■ **Given problem 1**: Repeat the reliabilism notes starting with "From: Alvin I. Goldman (What" and going on through "Exposed [1999], §6)", and substitute "internalism" for each occurrence of "externalism".
■ **Given problem 2**: Extend the notes on reliabilism and introspection, picking up after their final sentence.

Given text start

13. Knowledge Criteria / C. External Justification / 3. Reliabilism / a. Reliable knowledge
Justification depends on the reliability of its cause, where reliable processes tend to produce truth [Goldman]
     Full Idea: The justificational status of a belief is a function of the reliability of the processes that cause it, where (provisionally) reliability consists in the tendency of a process to produce beliefs that are true rather than false.
     From: Alvin I. Goldman (What is Justified Belief? [1976], II)
     A reaction: Goldman's original first statement of reliabilism, now the favourite version of externalism. The obvious immediate problem is when a normally very reliable process goes wrong. Wise people still get it wrong, or right for the wrong reasons.
Reliability involves truth, and truth is external [Goldman]
     Full Idea: Reliability involves truth, and truth (on the usual assumption) is external.
     From: Alvin I. Goldman (Internalism Exposed [1999], §6)
     A reaction: As an argument for externalism this seems bogus. I am not sure that truth is either 'internal' or 'external'. How could the truth of 3+2=5 be external? Facts are mostly external, but I take truth to be a relation between internal and external.
16. Persons / C. Self-Awareness / 1. Introspection
Introspection is really retrospection; my pain is justified by a brief causal history [Goldman]
     Full Idea: Introspection should be regarded as a form of retrospection. Thus, a justified belief that I am 'now' in pain gets its justificational status from a relevant, though brief, causal history.

Given text end
Dataset excerpt start

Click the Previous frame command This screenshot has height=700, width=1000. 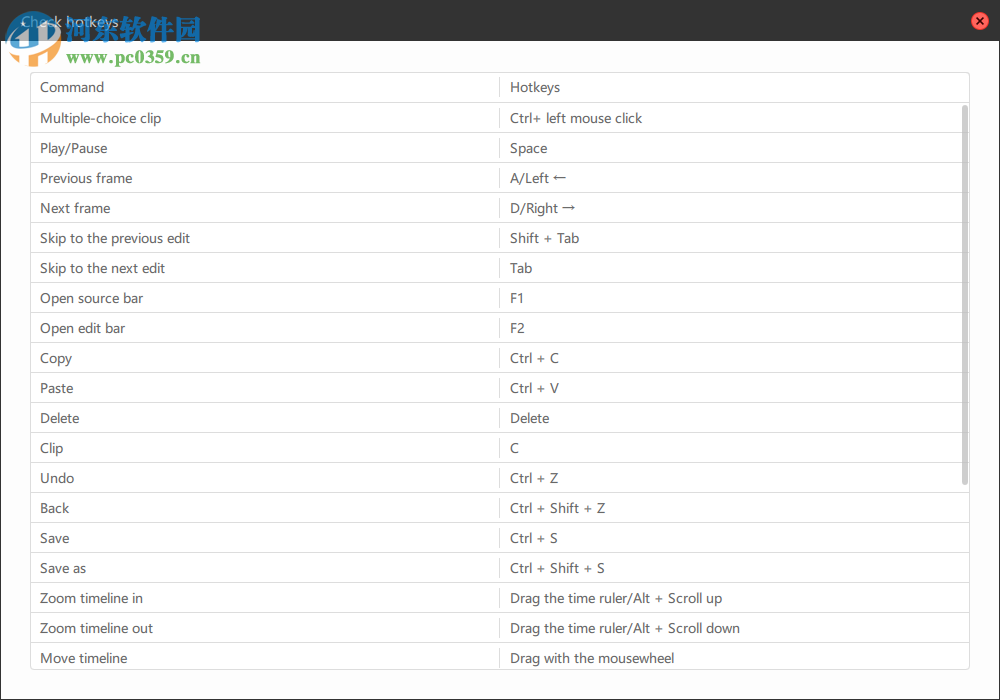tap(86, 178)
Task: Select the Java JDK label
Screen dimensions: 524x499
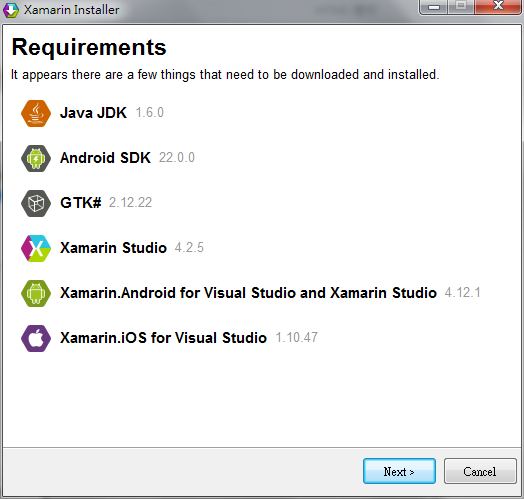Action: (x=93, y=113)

Dataset excerpt end

■ **Final answer 1**:
From: Alvin I. Goldman (What is Justified Belief? [1976], II)
     A reaction: Goldman's original first statement of reliabilism, now the favourite version of internalism. The obvious immediate problem is when a normally very reliable process goes wrong. Wise people still get it wrong, or right for the wrong reasons.
Reliability involves truth, and truth is external [Goldman]
     Full Idea: Reliability involves truth, and truth (on the usual assumption) is external.
     From: Alvin I. Goldman (Internalism Exposed [1999], §6)

■ **Final answer 2**:
     From: Alvin I. Goldman (What is Justified Belief? [1976], II)
     A reaction: He cites Hobbes and Ryle as having held this view. See Idea 6668. I am unclear why the history must be 'causal'. I may not know the cause of the pain. I may not believe an event which causes a proposition, or I may form a false belief from it.
18. Thought / C. Content / 1. Content
Some representational states, like perception, may be nonconceptual [Evans, by Schulte]
     Full Idea: Evans introduced the idea that there are some representational states, for example perceptual experiences, which have content that is nonconceptual.
     From: report of Gareth Evans (The Varieties of Reference [1980]) by Peter Schulte - Mental Content 3.4
     A reaction: McDowell famously disagree, and whether all experience is inherently conceptualised is a main debate from that period. Hard to see how it could be settled, but I incline to McDowell, because minimal perception hardly counts as 'experience'.
18. Thought / D. Concepts / 1. Concepts / a. Nature of concepts
The Generality Constraint says if you can think a predicate you can apply it to anything [Evans]
     Full Idea: If a subject can be credited with the thought that a is F, then he must have the conceptual resources for entertaining the thought that a is G, for every property of being G of which he has conception. This condition I call the 'Generality Constraint'.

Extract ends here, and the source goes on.